Depth-First Search (DFS): An algorithm that explores as far as possible along each branch before backtracking. It is often used for traversing trees or graphs.
Breadth-First Search (BFS): An algorithm that explores all the vertices of a graph at the same level before moving on to the next level. It is commonly used for finding shortest paths.
In-order traversal: A type of traversal specifically used for binary trees where nodes are visited in ascending order based on their values.
Algorithms are step-by-step procedures or instructions designed to solve specific problems or perform specific tasks.
Pseudocode: A simplified programming language-like notation used to describe algorithms without getting into specific syntax details.

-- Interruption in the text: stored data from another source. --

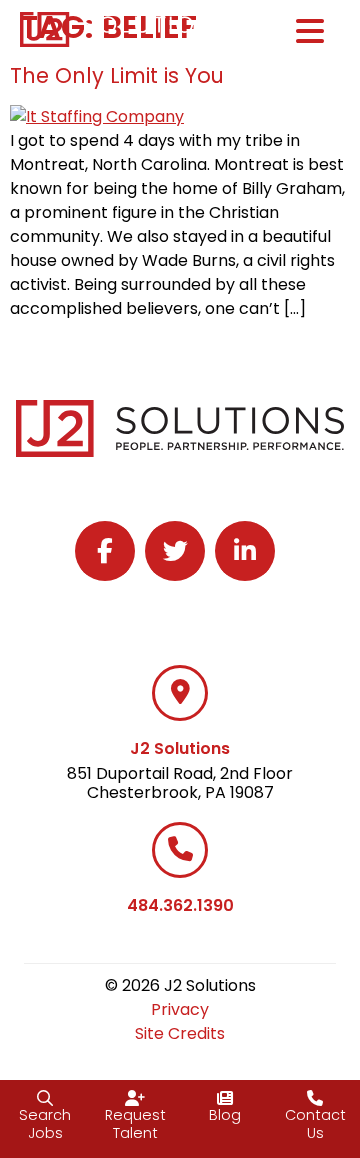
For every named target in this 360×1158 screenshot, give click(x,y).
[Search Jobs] (45, 1098)
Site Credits (180, 1033)
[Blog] (225, 1098)
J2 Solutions (180, 748)
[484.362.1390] (180, 850)
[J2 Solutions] (180, 693)
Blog (225, 1115)
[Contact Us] (315, 1098)
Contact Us (315, 1124)
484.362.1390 (180, 905)
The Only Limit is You (117, 75)
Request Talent (135, 1124)
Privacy (180, 1009)
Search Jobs (45, 1124)
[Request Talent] (135, 1098)
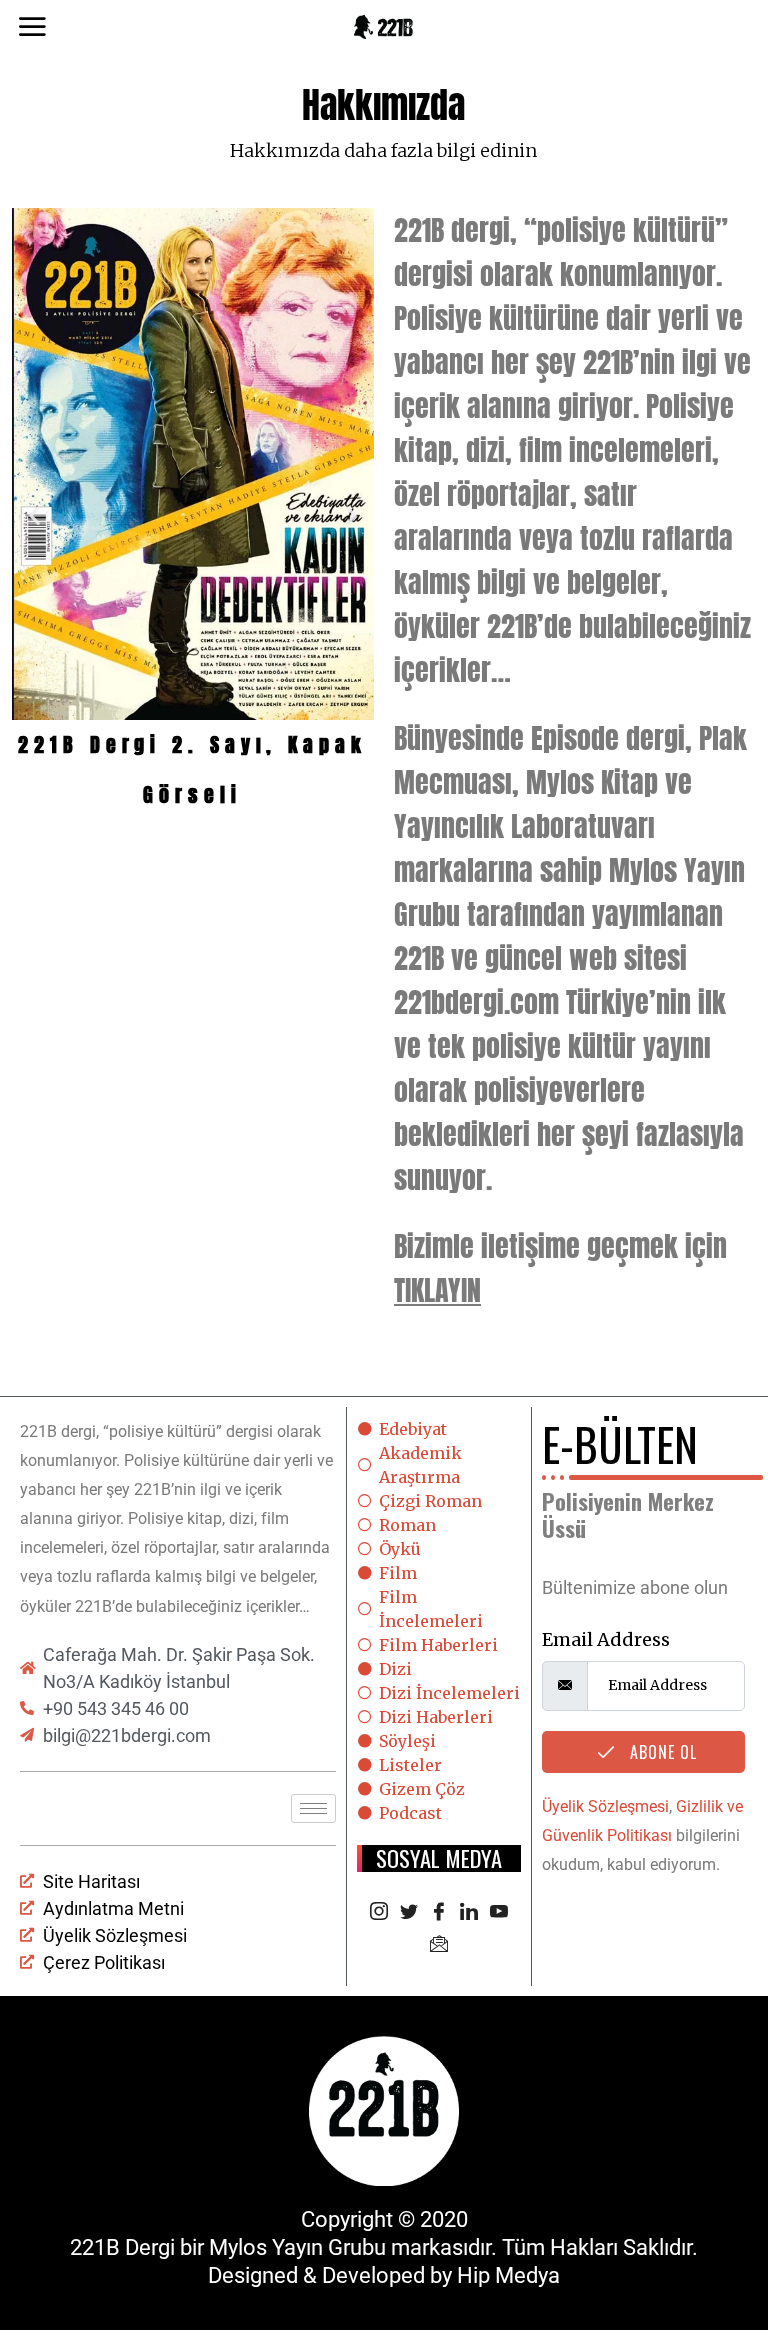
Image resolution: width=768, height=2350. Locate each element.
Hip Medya (508, 2275)
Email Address (606, 1639)
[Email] (439, 1945)
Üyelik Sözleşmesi (605, 1806)
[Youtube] (499, 1913)
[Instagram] (379, 1913)
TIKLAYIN (437, 1290)
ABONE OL (661, 1752)
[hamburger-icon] (313, 1808)
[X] (409, 1913)
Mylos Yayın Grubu (297, 2247)
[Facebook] (439, 1913)
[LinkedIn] (469, 1913)
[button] (34, 514)
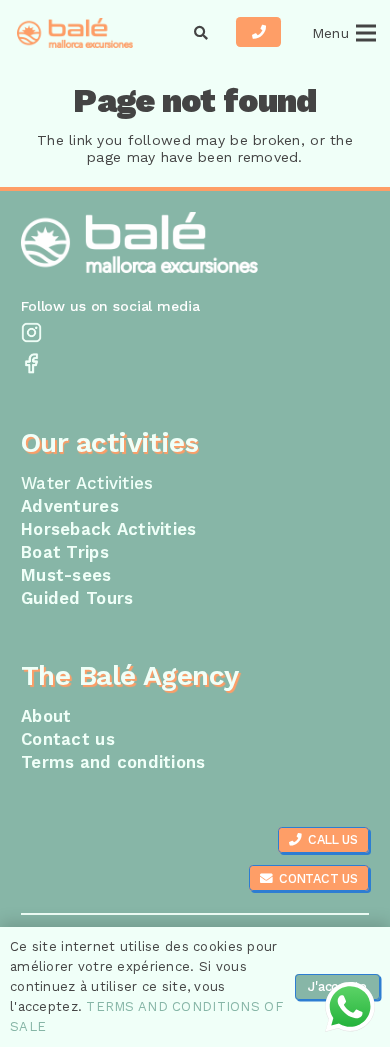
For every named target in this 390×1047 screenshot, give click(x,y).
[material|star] (195, 334)
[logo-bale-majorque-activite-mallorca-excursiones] (75, 33)
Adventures (70, 506)
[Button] (258, 32)
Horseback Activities (109, 529)
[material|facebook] (195, 365)
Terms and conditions (113, 762)
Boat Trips (65, 552)
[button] (201, 33)
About (46, 716)
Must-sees (66, 575)
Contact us (68, 739)
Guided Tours (77, 598)
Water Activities (87, 483)
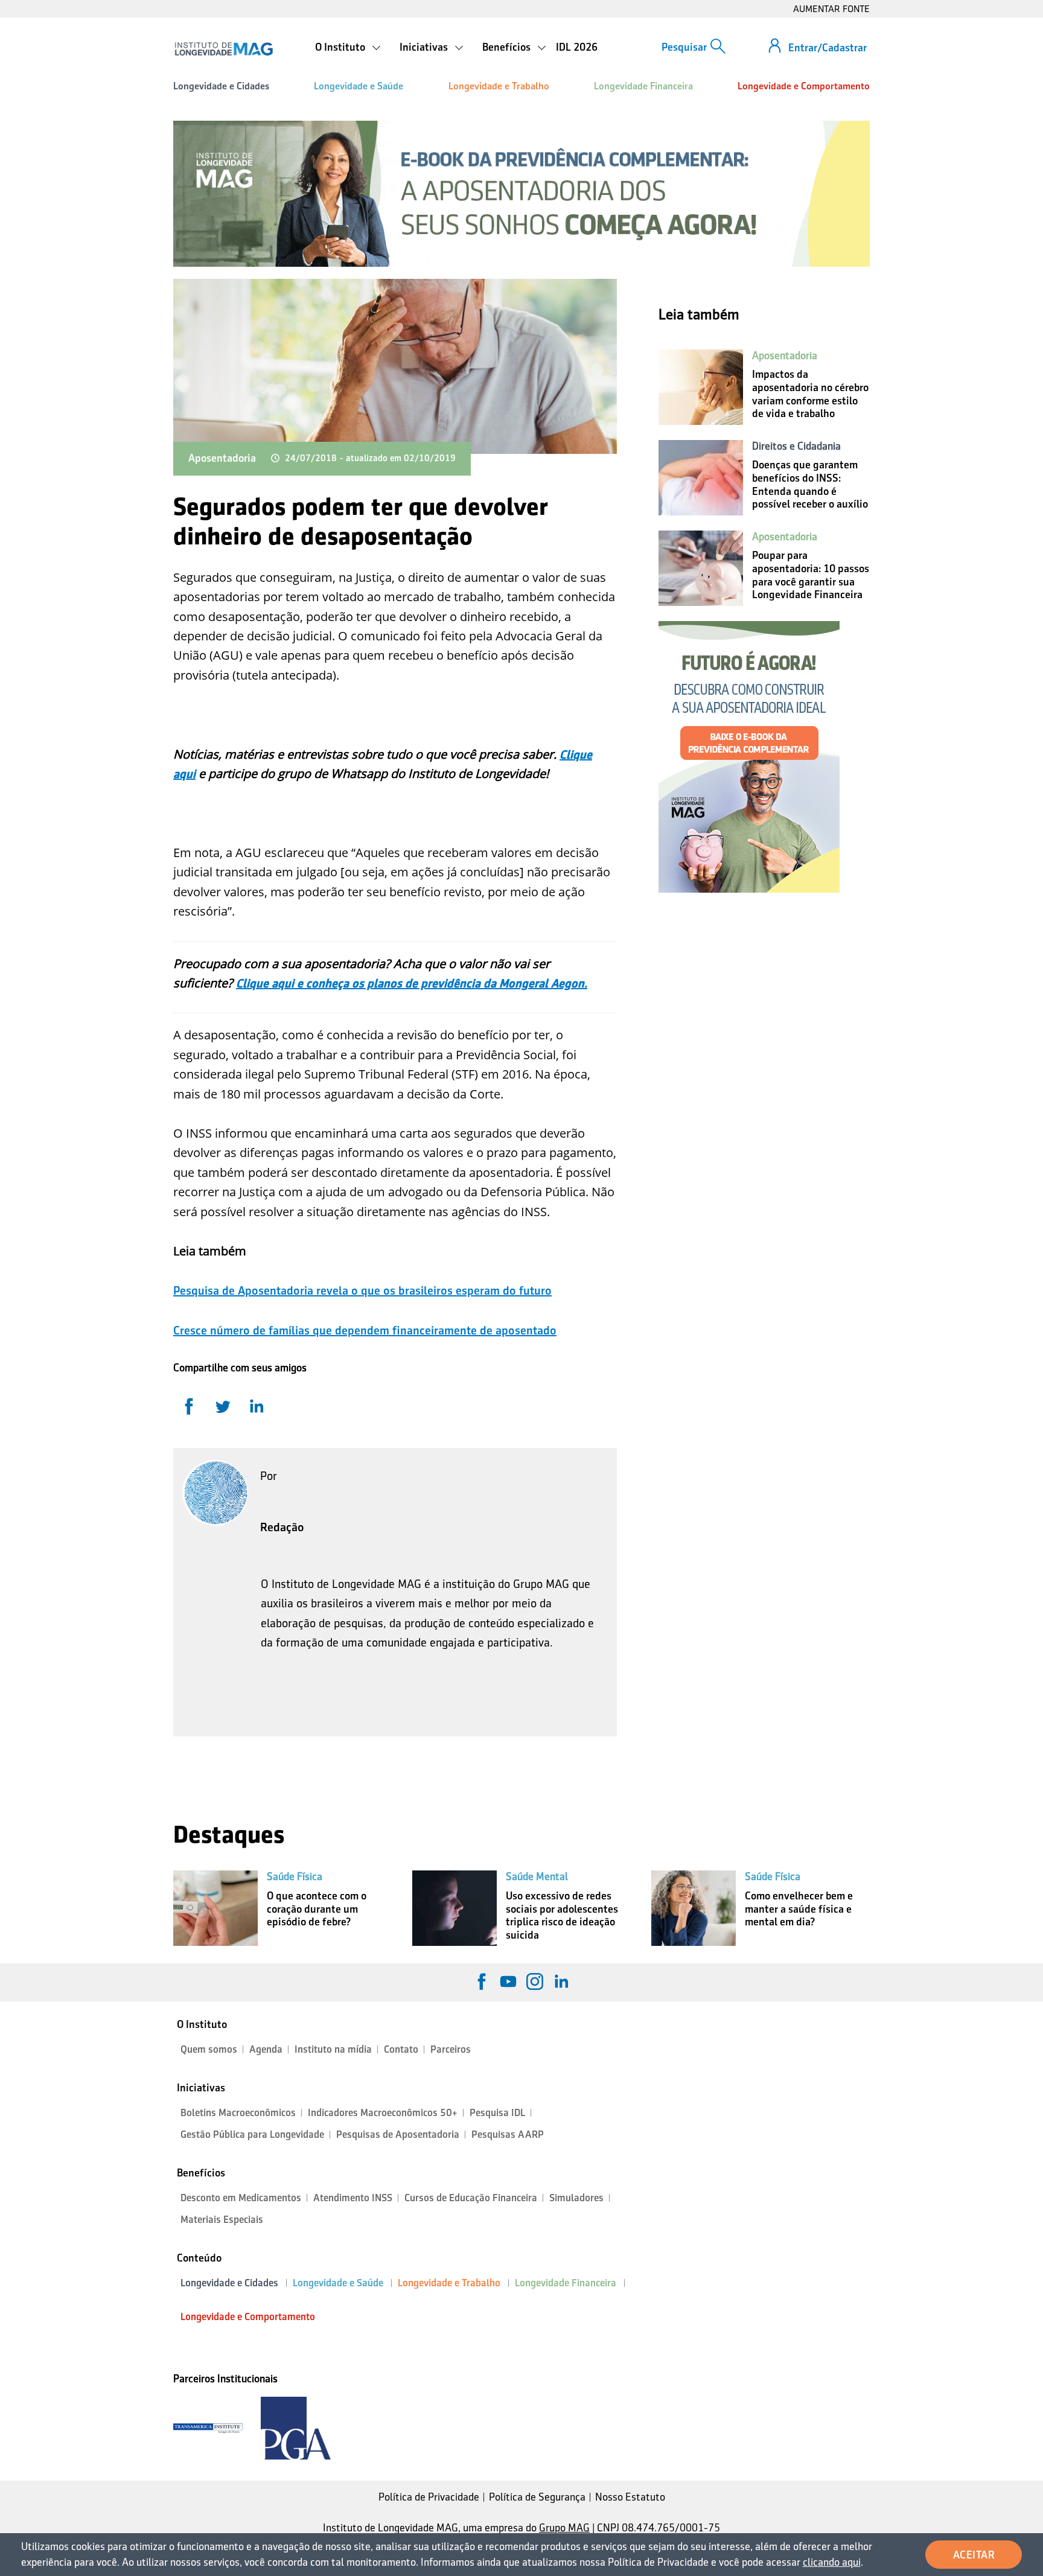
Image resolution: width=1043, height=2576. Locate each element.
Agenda (265, 2049)
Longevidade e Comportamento (804, 86)
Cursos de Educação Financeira (470, 2198)
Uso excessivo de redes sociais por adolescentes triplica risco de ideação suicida (562, 1915)
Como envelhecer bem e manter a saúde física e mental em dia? (799, 1909)
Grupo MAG (564, 2528)
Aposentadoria (222, 458)
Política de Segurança (537, 2497)
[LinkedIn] (561, 1981)
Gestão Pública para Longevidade (252, 2134)
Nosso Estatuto (630, 2497)
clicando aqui (832, 2561)
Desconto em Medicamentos (240, 2198)
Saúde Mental (537, 1876)
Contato (401, 2049)
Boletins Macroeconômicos (238, 2113)
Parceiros (450, 2049)
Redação (282, 1527)
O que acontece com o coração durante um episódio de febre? (316, 1909)
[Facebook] (482, 1981)
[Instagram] (535, 1981)
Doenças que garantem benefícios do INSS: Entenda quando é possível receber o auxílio (810, 484)
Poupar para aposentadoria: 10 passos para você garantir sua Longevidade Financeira (810, 575)
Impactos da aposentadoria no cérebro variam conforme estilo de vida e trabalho (810, 393)
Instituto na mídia (333, 2049)
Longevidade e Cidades (221, 86)
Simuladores (576, 2198)
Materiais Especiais (221, 2219)
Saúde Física (294, 1876)
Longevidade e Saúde (358, 86)
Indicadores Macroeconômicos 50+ (383, 2113)
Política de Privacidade (428, 2497)
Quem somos (208, 2049)
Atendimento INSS (352, 2198)
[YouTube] (508, 1981)
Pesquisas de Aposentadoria (397, 2134)
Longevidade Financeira (643, 86)
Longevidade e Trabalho (498, 86)
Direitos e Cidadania (796, 446)
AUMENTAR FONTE (831, 9)
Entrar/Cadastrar (827, 48)
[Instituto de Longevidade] (223, 49)
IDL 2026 (577, 47)
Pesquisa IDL (497, 2113)
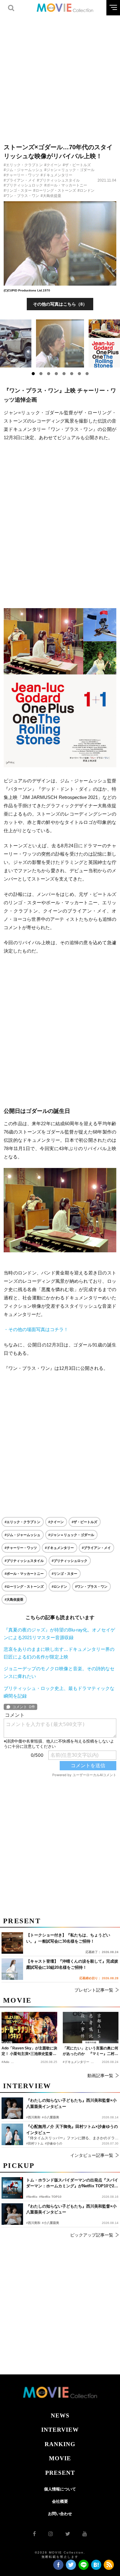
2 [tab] (40, 373)
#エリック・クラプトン (23, 165)
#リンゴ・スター (18, 190)
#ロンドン (86, 190)
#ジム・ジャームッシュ (23, 170)
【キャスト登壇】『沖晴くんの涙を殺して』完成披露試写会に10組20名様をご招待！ (72, 1964)
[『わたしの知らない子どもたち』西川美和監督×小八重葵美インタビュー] (12, 2214)
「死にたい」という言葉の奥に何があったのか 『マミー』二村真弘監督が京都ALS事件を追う (90, 2051)
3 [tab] (48, 373)
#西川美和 (33, 2223)
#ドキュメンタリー (56, 175)
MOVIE (60, 2458)
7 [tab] (79, 373)
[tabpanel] (60, 343)
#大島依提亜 (51, 196)
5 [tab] (64, 373)
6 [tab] (71, 373)
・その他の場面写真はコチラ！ (36, 1329)
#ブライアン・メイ (19, 180)
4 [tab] (56, 373)
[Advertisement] (60, 75)
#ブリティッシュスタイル (58, 180)
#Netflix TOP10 (50, 2196)
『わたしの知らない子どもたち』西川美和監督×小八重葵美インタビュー (71, 2209)
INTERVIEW (60, 2429)
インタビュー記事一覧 (91, 2155)
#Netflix (32, 2196)
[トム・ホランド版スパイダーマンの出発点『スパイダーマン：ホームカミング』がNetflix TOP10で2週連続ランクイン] (12, 2188)
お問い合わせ (60, 2513)
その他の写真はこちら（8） (60, 304)
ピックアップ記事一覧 (91, 2235)
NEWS (60, 2415)
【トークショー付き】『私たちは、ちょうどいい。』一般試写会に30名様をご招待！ (68, 1938)
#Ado (5, 2062)
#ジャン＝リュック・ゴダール (69, 170)
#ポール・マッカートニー (65, 185)
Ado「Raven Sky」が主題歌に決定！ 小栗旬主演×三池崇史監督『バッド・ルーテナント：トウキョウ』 (29, 2051)
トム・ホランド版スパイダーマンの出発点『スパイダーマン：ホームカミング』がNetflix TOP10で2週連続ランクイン (72, 2183)
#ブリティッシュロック (23, 185)
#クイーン (52, 165)
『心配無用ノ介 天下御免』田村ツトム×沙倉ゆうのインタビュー (72, 2129)
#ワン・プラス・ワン (21, 196)
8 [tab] (87, 373)
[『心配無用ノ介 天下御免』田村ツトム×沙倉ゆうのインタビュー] (12, 2134)
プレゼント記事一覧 (93, 1990)
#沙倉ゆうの (53, 2143)
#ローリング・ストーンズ (54, 190)
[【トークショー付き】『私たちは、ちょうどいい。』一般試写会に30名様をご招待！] (12, 1943)
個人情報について (60, 2489)
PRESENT (60, 2473)
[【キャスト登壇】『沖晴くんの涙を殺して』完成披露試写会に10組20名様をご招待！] (12, 1969)
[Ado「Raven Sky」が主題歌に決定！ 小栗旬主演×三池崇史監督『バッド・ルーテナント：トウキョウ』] (29, 2027)
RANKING (60, 2444)
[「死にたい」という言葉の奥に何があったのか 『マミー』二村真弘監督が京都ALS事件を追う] (90, 2027)
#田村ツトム (34, 2143)
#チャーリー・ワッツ (21, 175)
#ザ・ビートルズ (77, 165)
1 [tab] (33, 373)
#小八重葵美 (50, 2223)
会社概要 (60, 2501)
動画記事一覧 (100, 2075)
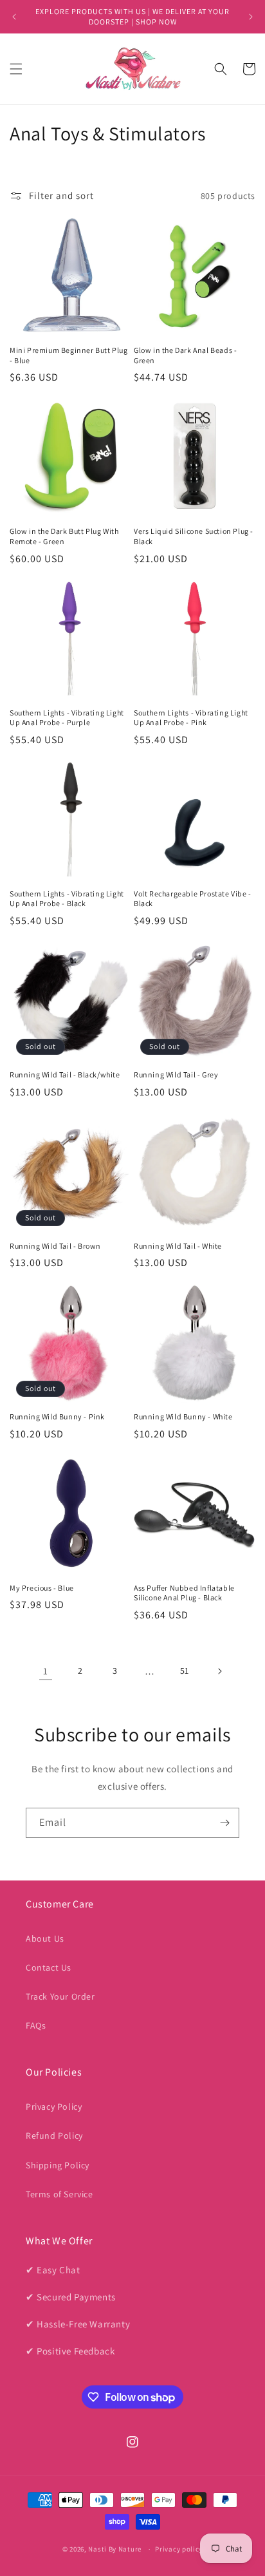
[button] (16, 69)
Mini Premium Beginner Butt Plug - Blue (69, 355)
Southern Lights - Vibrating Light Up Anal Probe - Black (67, 899)
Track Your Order (60, 1996)
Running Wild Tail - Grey (176, 1074)
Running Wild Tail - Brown (55, 1246)
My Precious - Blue (42, 1588)
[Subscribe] (224, 1823)
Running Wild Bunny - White (183, 1416)
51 (184, 1670)
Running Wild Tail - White (178, 1246)
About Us (45, 1938)
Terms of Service (59, 2194)
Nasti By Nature (115, 2548)
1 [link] (45, 1671)
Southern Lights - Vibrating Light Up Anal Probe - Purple (67, 718)
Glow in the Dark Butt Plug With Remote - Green (64, 536)
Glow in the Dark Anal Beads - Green (185, 355)
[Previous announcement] (14, 17)
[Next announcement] (251, 17)
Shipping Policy (57, 2165)
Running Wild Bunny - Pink (57, 1416)
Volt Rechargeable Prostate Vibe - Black (192, 899)
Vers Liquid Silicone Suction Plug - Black (193, 536)
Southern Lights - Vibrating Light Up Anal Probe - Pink (191, 718)
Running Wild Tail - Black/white (65, 1074)
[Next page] (219, 1671)
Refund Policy (54, 2135)
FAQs (36, 2025)
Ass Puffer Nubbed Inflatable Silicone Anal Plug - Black (184, 1593)
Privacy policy (179, 2548)
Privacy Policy (54, 2106)
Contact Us (48, 1967)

Sorting Algorithms: Algorithms designed to arrange elements in a particular order, such as alphabetical or numerical order.
Searching Algorithms: Algorithms used to find the location of a specific element within a collection of data.
An array is a fixed-size collection of elements of the same type stored in contiguous memory locations. It allows efficient access to individual elements using an index.
Indexing: Indexing refers to accessing individual elements within an array by specifying their position using an index value.
Length/Size: The length or size represents the total number of elements present in an array.
Multidimensional Array: A multidimensional array is an array with multiple dimensions (rows and columns) that allows storing data in tabular form.